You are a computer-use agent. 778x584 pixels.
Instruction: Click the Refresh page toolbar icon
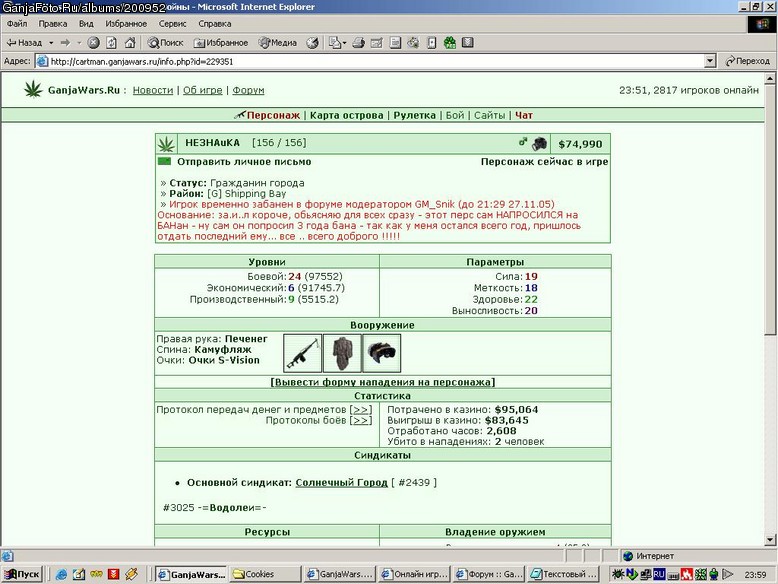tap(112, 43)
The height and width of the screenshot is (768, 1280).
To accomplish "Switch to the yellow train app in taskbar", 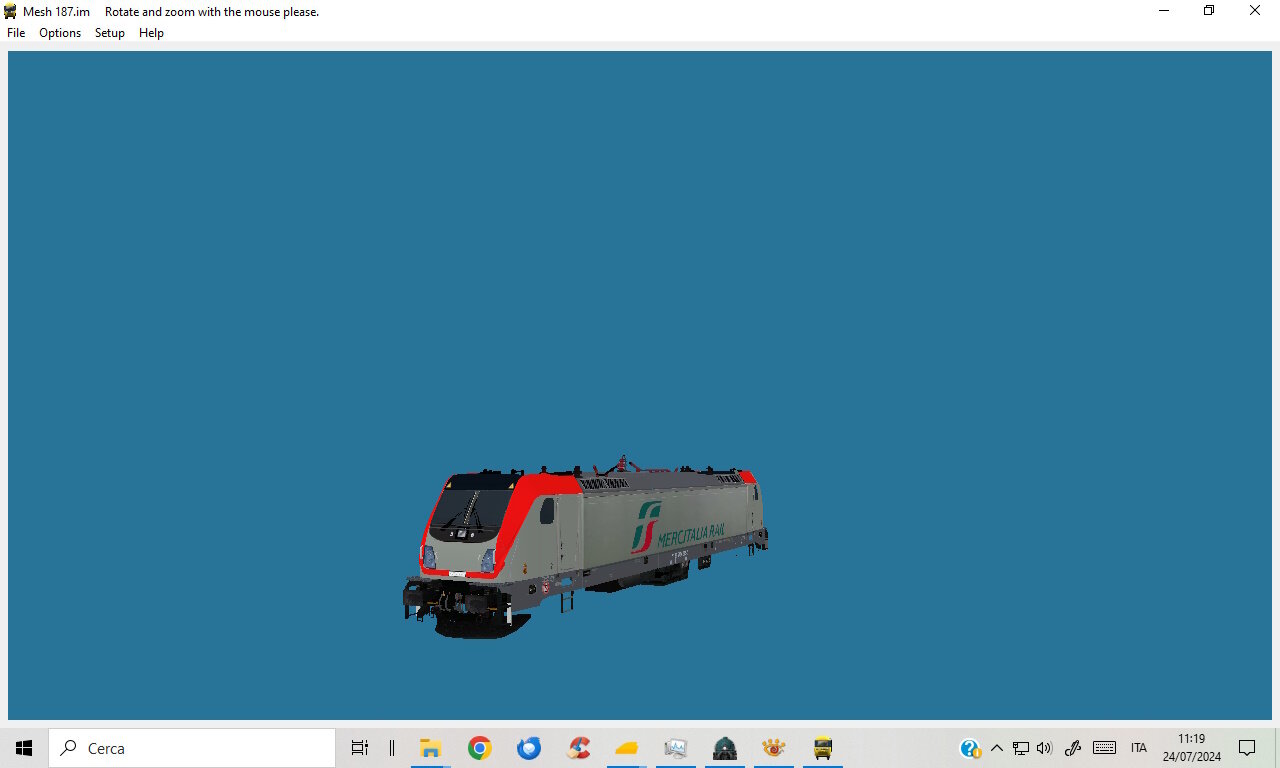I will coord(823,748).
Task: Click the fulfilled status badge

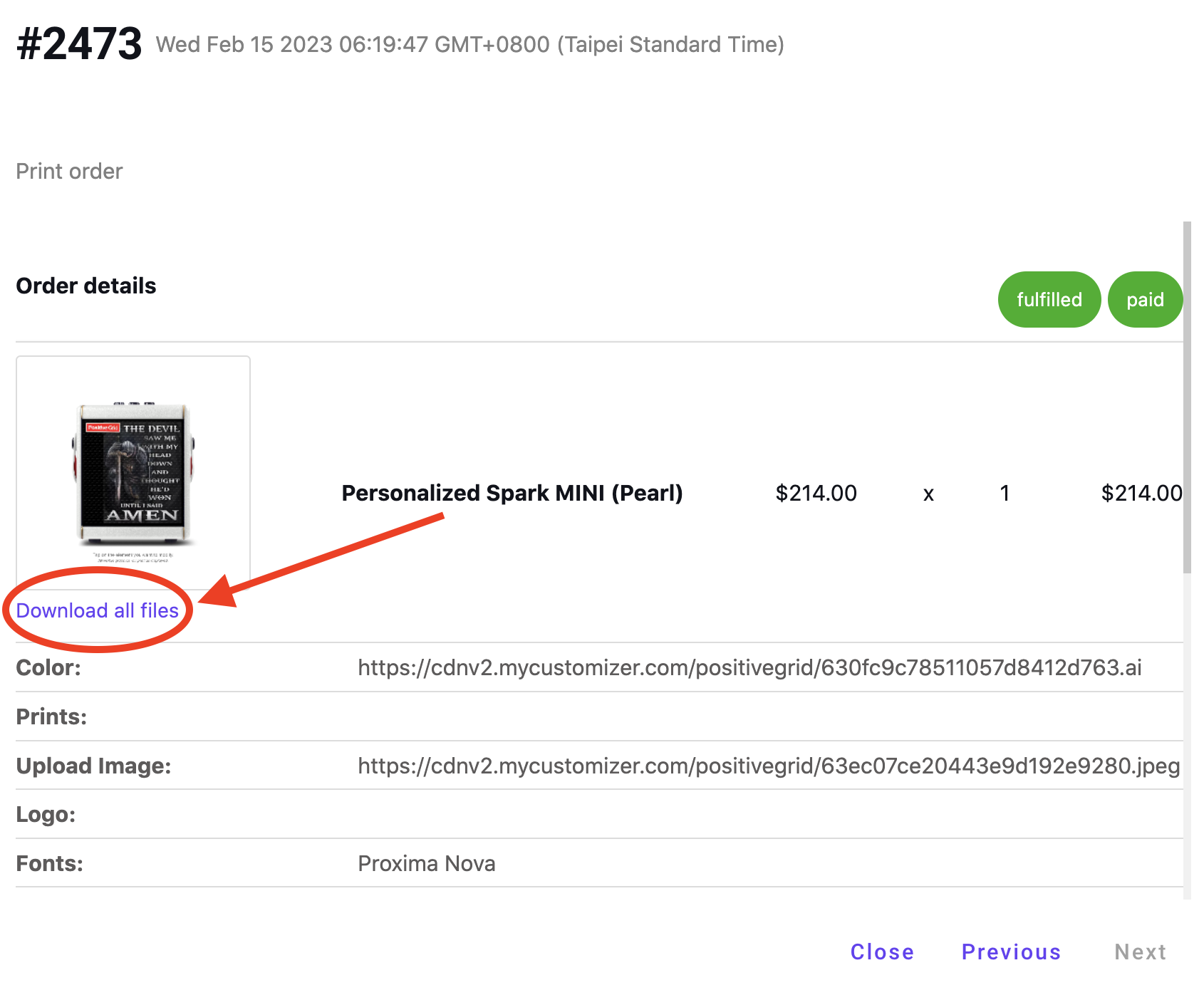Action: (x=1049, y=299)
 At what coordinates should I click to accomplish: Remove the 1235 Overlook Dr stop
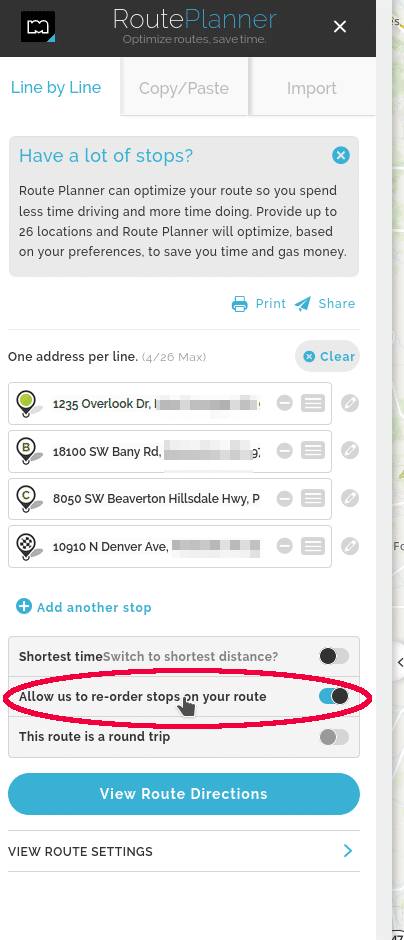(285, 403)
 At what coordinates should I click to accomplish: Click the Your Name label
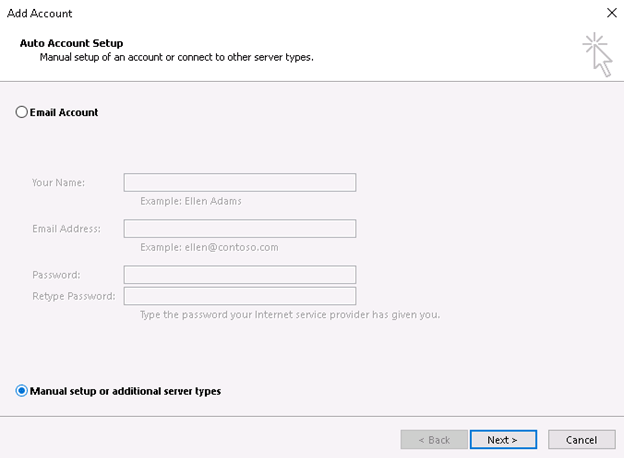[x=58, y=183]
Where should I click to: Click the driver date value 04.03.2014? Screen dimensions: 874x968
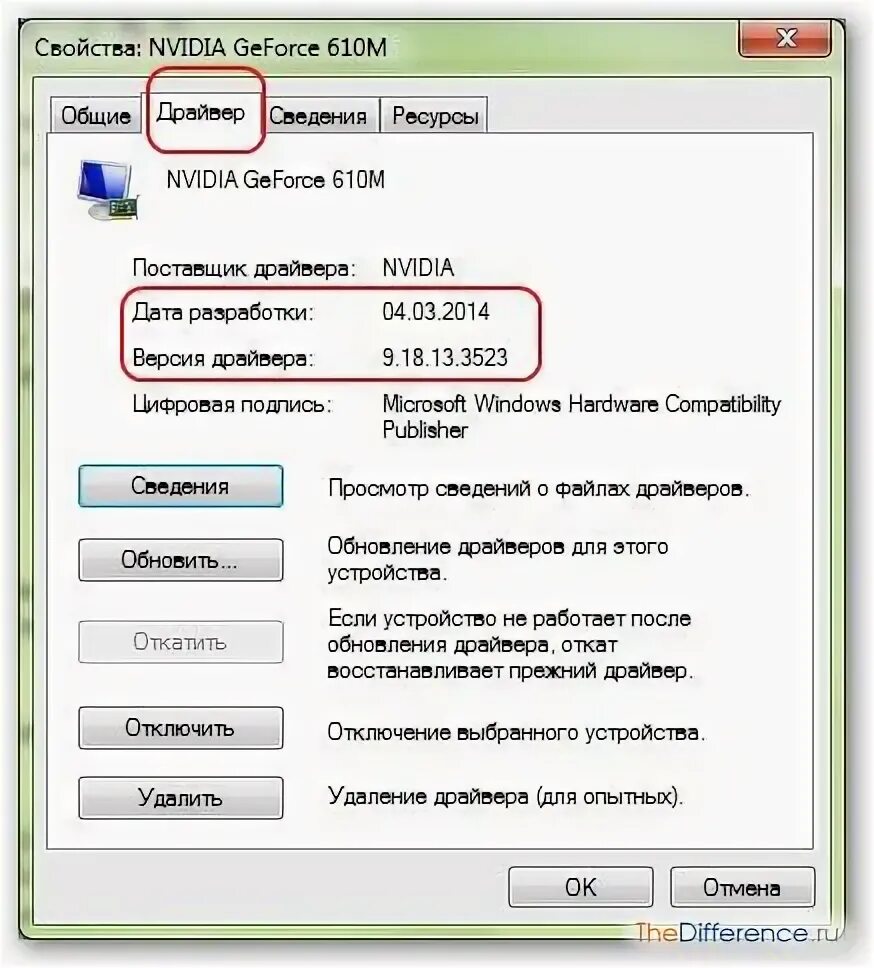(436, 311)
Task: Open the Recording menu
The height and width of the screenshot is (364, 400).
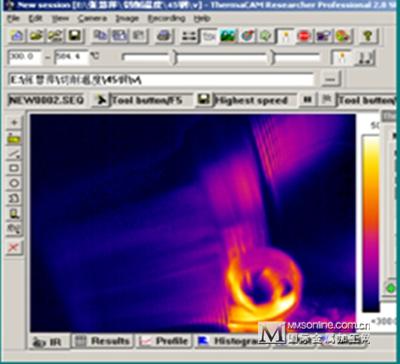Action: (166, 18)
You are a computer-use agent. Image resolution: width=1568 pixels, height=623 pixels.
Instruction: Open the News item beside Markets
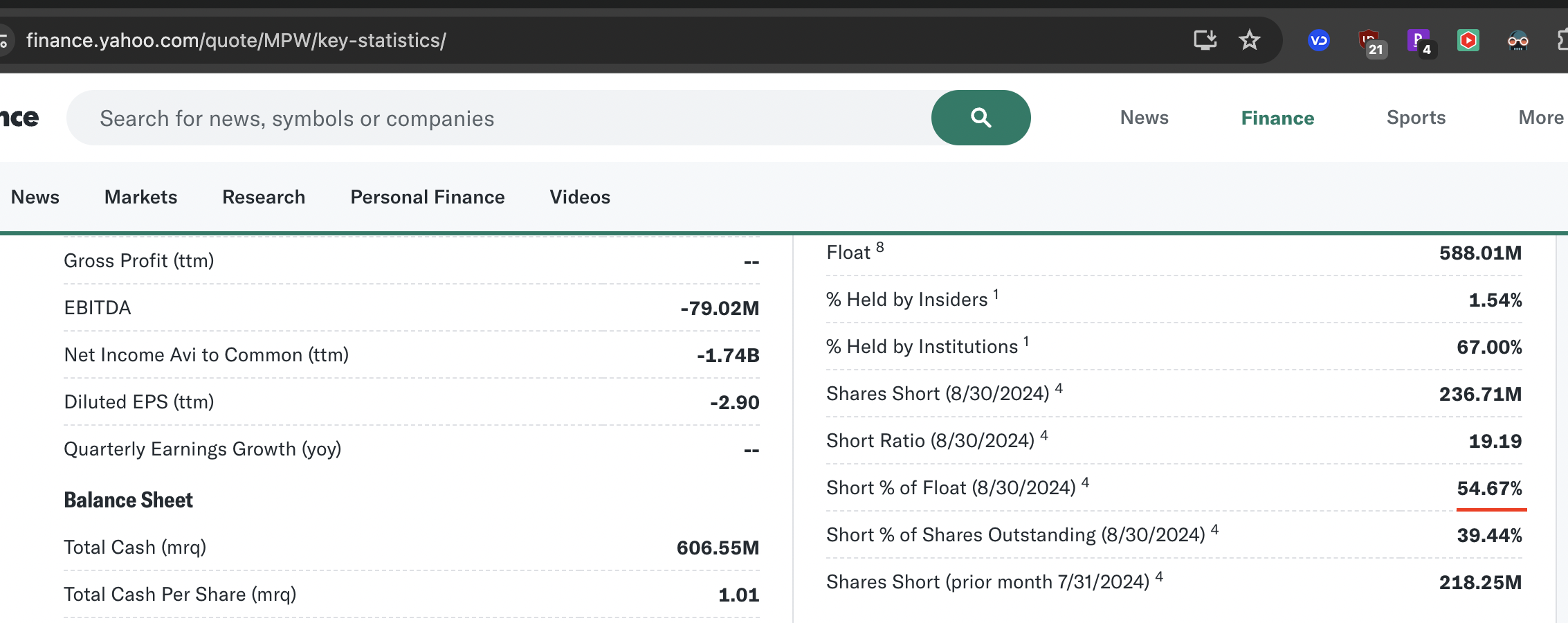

****************************************

▶ [DIRECTIONS]:
Filter the records above and copy every line that contains the word "computer".

▶ [SOLUTION FOR THIS EXERCISE]:
You are a computer-use agent. 778x584 pixels.
You are a computer-use agent. Image resolution: width=1568 pixels, height=623 pixels.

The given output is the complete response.